Here is a listing. Set it down again exactly.
################
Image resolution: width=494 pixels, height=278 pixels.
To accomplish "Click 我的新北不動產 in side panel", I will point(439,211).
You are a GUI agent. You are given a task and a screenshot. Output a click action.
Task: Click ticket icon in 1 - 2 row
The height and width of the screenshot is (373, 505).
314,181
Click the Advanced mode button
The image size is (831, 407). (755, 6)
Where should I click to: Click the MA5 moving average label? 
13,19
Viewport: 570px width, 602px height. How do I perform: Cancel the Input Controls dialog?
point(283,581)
################
→ Result of the exercise
Image resolution: width=494 pixels, height=278 pixels.
To accomplish "Click 我的新北不動產 in side panel", I will point(439,211).
You are a GUI agent. You are given a task and a screenshot. Output a click action.
Task: Click ticket icon in 1 - 2 row
The height and width of the screenshot is (373, 505).
314,181
Click the Advanced mode button
The image size is (831, 407). (755, 6)
Where should I click to: Click the MA5 moving average label? 
13,19
Viewport: 570px width, 602px height. How do I perform: Cancel the Input Controls dialog?
point(283,581)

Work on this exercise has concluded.